Of the lines in the data below, write out exactly those from the one holding "Instruction: Choose Trigger" through the one holding "Viewport: 1568px width, 684px height.", both included.

Input section start

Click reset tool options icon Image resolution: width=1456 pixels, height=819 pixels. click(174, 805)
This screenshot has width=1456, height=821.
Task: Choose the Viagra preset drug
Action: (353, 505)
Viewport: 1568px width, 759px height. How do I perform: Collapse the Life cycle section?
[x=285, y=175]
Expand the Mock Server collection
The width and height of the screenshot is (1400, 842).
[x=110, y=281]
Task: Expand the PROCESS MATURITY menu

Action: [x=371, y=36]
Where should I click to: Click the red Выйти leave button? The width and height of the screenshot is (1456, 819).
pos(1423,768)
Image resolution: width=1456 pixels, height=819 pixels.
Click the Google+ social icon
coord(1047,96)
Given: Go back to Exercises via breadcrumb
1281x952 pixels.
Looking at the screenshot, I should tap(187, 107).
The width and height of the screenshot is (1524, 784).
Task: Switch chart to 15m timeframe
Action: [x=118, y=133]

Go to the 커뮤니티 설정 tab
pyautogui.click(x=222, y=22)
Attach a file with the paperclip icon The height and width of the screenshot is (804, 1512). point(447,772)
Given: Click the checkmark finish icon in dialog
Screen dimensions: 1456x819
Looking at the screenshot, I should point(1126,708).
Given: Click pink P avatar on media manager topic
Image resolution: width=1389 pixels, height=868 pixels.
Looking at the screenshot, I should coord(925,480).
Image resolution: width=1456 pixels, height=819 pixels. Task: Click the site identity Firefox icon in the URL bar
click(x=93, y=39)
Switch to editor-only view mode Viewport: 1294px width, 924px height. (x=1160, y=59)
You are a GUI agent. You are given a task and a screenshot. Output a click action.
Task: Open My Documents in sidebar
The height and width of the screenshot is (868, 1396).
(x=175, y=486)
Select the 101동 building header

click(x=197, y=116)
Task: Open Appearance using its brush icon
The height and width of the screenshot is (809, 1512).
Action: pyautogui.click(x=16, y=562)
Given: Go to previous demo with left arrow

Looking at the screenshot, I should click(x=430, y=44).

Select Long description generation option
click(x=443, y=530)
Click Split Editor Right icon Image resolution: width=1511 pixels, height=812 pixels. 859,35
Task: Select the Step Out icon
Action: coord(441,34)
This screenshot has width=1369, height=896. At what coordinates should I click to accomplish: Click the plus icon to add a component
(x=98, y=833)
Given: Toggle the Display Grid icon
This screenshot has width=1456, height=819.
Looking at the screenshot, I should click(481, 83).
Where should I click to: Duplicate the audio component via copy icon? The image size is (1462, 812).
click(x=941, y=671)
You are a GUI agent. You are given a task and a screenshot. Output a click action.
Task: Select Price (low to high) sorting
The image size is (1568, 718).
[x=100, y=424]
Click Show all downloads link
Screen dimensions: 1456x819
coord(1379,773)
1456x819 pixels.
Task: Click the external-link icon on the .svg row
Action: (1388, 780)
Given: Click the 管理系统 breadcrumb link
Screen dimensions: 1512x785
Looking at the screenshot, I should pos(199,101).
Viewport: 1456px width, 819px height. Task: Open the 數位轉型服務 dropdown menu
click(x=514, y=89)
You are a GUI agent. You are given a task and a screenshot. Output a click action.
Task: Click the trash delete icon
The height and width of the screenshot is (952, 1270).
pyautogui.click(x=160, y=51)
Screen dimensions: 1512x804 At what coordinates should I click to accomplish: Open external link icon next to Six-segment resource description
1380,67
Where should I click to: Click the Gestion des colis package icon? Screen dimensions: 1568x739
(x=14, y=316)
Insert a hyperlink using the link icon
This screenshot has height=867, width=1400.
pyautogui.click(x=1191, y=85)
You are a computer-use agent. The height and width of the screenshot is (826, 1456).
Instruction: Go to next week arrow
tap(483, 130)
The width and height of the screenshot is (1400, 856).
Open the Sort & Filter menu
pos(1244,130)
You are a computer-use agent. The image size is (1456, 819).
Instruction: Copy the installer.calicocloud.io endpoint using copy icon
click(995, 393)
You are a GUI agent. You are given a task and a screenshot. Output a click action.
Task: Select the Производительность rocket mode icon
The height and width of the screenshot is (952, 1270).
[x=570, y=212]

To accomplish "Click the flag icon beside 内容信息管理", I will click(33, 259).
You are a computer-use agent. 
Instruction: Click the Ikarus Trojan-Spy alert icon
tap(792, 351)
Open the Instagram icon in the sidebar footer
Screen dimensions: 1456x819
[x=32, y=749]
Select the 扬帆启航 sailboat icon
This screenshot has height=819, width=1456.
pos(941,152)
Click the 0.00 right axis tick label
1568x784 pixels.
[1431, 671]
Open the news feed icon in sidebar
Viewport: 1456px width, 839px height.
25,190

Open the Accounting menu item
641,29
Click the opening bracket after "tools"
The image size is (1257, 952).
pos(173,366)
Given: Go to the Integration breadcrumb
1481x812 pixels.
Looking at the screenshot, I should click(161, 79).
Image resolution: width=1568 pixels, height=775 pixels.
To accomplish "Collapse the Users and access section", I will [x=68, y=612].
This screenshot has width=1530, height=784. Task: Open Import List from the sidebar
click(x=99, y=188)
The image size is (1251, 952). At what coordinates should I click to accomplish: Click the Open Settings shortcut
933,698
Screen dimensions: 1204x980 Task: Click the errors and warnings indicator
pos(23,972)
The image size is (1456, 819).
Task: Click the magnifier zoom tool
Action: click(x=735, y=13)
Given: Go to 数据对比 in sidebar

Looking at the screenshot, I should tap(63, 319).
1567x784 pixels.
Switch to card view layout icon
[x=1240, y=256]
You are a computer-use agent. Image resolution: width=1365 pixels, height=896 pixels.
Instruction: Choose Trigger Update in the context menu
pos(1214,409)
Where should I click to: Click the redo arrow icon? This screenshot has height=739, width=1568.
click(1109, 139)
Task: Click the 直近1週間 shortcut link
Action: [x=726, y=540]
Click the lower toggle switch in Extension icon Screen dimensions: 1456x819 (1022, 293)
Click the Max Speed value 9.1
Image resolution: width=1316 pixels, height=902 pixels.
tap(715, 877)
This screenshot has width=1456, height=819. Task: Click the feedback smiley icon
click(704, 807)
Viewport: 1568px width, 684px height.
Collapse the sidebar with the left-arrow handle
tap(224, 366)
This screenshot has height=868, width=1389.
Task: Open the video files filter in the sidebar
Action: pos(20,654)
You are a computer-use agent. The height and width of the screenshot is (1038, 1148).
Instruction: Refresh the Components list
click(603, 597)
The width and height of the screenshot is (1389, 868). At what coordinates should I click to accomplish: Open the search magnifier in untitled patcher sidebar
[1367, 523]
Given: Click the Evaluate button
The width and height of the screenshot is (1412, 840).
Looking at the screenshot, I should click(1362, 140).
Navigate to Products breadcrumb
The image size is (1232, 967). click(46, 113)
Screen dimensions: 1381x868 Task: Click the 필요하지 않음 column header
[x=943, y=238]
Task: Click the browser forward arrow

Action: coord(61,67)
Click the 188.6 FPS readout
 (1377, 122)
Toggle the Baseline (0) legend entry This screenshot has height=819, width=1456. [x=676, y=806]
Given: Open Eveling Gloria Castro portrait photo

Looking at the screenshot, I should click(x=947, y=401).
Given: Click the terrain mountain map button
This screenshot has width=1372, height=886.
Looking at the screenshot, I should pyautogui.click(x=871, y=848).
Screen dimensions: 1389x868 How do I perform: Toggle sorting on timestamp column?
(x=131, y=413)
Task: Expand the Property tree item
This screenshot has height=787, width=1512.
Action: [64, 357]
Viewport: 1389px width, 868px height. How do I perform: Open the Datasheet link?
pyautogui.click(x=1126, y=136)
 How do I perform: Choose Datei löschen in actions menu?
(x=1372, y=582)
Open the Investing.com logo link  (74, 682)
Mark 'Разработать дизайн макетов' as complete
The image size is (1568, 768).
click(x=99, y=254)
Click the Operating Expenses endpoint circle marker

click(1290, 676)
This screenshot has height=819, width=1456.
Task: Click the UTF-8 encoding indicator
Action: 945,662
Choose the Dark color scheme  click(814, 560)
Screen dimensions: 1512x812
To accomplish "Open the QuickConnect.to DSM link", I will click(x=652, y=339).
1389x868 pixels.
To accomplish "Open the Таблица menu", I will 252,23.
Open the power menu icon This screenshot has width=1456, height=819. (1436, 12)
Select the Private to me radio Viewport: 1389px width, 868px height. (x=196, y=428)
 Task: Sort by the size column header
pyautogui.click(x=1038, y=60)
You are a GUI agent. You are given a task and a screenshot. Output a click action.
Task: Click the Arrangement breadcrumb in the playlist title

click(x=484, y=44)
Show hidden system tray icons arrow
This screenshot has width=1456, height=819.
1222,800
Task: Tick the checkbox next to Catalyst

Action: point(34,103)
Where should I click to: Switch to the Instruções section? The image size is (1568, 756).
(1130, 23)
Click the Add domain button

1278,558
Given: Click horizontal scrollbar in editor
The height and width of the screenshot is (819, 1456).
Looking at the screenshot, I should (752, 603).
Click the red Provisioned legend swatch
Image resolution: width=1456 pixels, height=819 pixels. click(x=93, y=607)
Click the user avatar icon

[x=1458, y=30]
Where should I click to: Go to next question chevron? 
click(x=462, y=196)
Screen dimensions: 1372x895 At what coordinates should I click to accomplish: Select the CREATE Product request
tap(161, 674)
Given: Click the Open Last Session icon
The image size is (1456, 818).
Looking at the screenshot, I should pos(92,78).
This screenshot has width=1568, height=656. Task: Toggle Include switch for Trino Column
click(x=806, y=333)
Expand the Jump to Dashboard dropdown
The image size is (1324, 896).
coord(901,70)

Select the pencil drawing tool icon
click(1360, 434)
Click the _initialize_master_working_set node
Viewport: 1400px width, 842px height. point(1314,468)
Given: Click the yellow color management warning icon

Input section end

* _Exercise output_
Instruction: Choose Trigger Update in the context menu
pos(1214,409)
Where should I click to: Click the redo arrow icon? This screenshot has height=739, width=1568.
click(1109, 139)
Task: Click the 直近1週間 shortcut link
Action: [x=726, y=540]
Click the lower toggle switch in Extension icon Screen dimensions: 1456x819 (1022, 293)
Click the Max Speed value 9.1
Image resolution: width=1316 pixels, height=902 pixels.
tap(715, 877)
This screenshot has width=1456, height=819. Task: Click the feedback smiley icon
click(704, 807)
Viewport: 1568px width, 684px height.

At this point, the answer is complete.